Among Jewish holidays, I think Hanukkah gets more than its fair share of attention. It's a relatively minor festival that most likely owes its elevated status in the United States to its proximity on the calendar to Christmas. As a secular Jewish kid in an overwhelmingly Christian neighborhood, I was far more enthralled with the trappings of yuletide—Christmas carols, brightly lit trees and egg nog—than with reciting a Hebrew prayer over a menorah. Sure, latkes were good, and so were the presents, but those nine little candles seemed a little lackluster when compared to the neighbors' Griswoldian Christmas light displays.
On the other hand, I think another Jewish holiday gets short shrift—Sukkot, which starts tonight at sunset and lasts for seven days. Although my family never observed it (I only learned about it from a book of Jewish holidays my parents gave me), I wish we had; it sounds like fun. It follows soon after Yom Kippur, one of the most solemn days on the Jewish calendar, a day of reflection, atonement and fasting. Sukkot, by contrast, is a purely joyous occasion.

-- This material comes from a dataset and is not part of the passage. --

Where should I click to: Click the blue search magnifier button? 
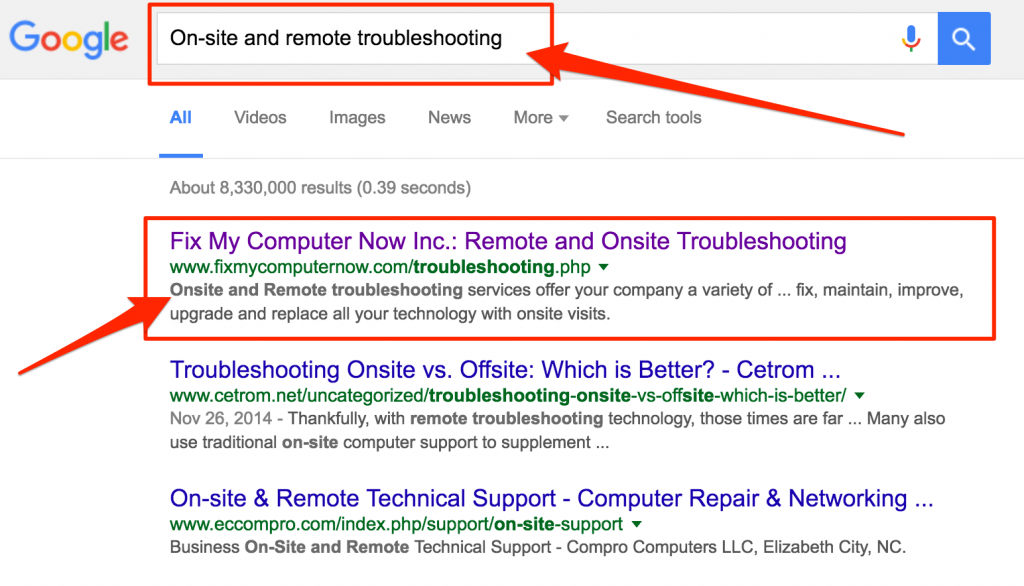point(964,39)
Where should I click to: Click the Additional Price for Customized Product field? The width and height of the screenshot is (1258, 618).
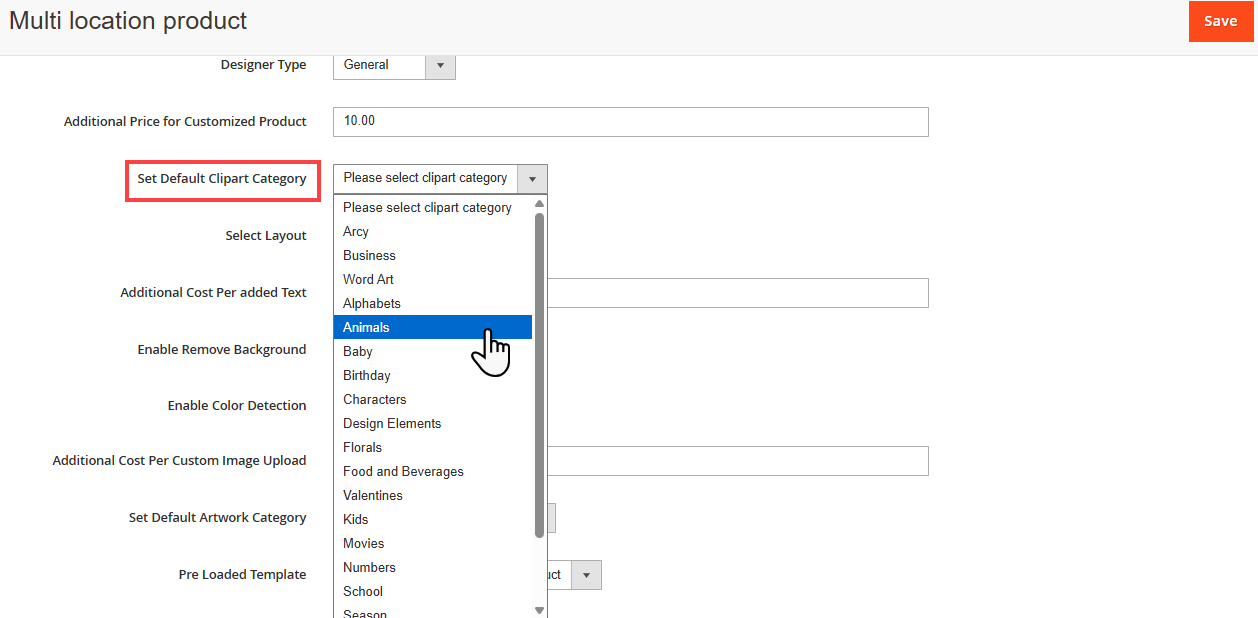pyautogui.click(x=630, y=121)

The celebration has two purposes: to give thanks for the harvest and to commemorate the 40 years the ancient Hebrews wandered the desert following their exodus from Egypt. A main feature of the Sukkot observance is the sukkah, a temporary hut built outdoors to remind Jews of their ancestors' nomadism. (Sukkot observance also used to include a pilgrimage to Jerusalem, during which the pilgrims stayed in temporary shelters.) The sukkah is often elaborately decorated—sometimes with palm fronds, corn stalks or other natural materials—and all meals are eaten inside it; if the weather is nice, some people even sleep in it.
Speaking of meals, because Sukkot is also a harvest celebration, food is a big part of the festivities. Friends are often invited to dine in the sukkah, and, according to Reform Judaism magazine, some Jews follow the tradition of including less fortunate people at the sukkah table.
Stuffed foods and casseroles are especially popular, because they represent the bountiful variety of the harvest and are easy to transport to the sukkah. These can include stuffed cabbage, or holishkes, such as a sweet-and-sour Polish version from the Second Avenue Deli Cookbook (via Epicurious); dolmades, or stuffed grape leaves; or, for a twist on the root vegetable and dried fruit casserole called tsimmes, try Joan Nathan's southwestern version, stuffed in chilies. On the final day it is traditional to eat kreplach, a meat-filled pasta similar to ravioli or wontons and served in soup or fried for a side dish (Chabad offers a simple recipe).
Stuffing foods? Giving thanks for an abundant harvest? Sound similar to a certain American holiday? In fact, some sources claim the American Pilgrims modeled their first Thanksgiving after the Sukkot festival they were familiar with from the Bible.